Re: test_shm_mq failing on anole (was: Sending out a request for more buildfarm animals?)

From: Andres Freund <andres(at)2ndquadrant(dot)com>
To: Robert Haas <robertmhaas(at)gmail(dot)com>
Cc: Dave Page <dave(dot)page(at)enterprisedb(dot)com>, PostgreSQL Hackers <pgsql-hackers(at)postgresql(dot)org>, CM Team <cm(at)enterprisedb(dot)com>, Andrew Dunstan <andrew(at)dunslane(dot)net>, bernd(dot)helmle(at)credativ(dot)de
Subject: Re: test_shm_mq failing on anole (was: Sending out a request for more buildfarm animals?)
Date: 2014-09-29 19:37:33
Message-ID: 20140929193733.GB14400@awork2.anarazel.de
Views: Raw Message | Whole Thread | Download mbox | Resend email
Thread:
Lists: pgsql-hackers

On 2014-09-29 15:24:55 -0400, Robert Haas wrote:
> On Mon, Sep 29, 2014 at 2:52 PM, Andres Freund <andres(at)2ndquadrant(dot)com> wrote:
> > If that theory is true, wouldn't things get unstuck everytime a new
> > connection comes in? Or 60 seconds have passed? That's not to say this
> > isn't wrong, but still?
>
> There aren't any going to be any new connections arriving when running
> the contrib regression tests, I believe, so I don't think there is an
> escape hatch there.

I thought you might have tested to connect... And I'd guessed you'd have
reported if that had fixed it.

> I didn't think to check how timeout was set in
> ServerLoop, and it does look like the maximum ought to be 60 seconds,
> so either there's some other ingredient I'm missing here, or the whole
> theory is just wrong altogether. :-(

Yea :(. Note how signals are blocked in all the signal handlers and only
unblocked for a very short time (the sleep).

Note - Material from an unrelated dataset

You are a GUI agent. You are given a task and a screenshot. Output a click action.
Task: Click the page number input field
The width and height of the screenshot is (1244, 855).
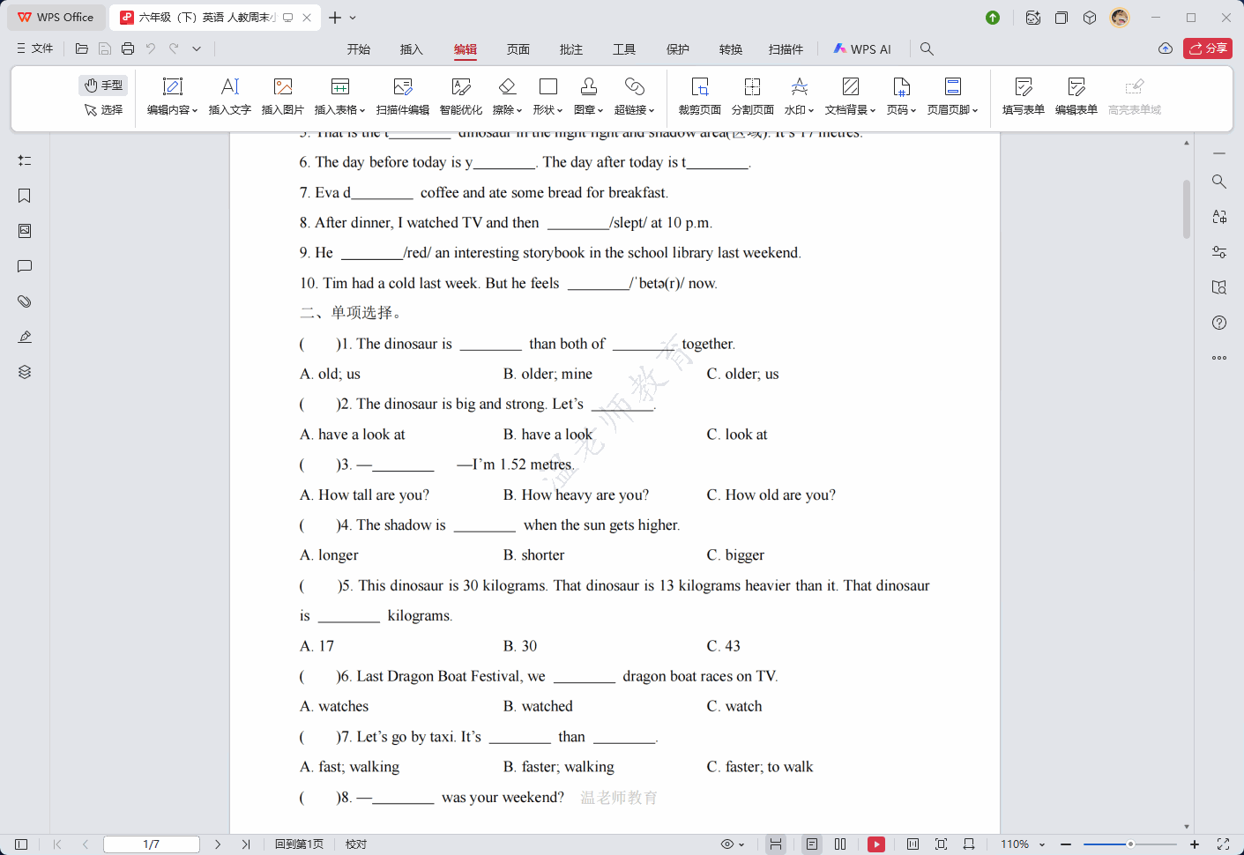point(151,844)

(stare at random shit for far too long)

Ah. DetermineSleepTime(), which is called while signals are unblocked!,
modifies BackgroundWorkerList. Previously that only iterated the list,
without modifying it. That's already of quite debatable safety, but
modifying it without having blocked signals is most definitely
broken. The modification was introduced by 7f7485a0c...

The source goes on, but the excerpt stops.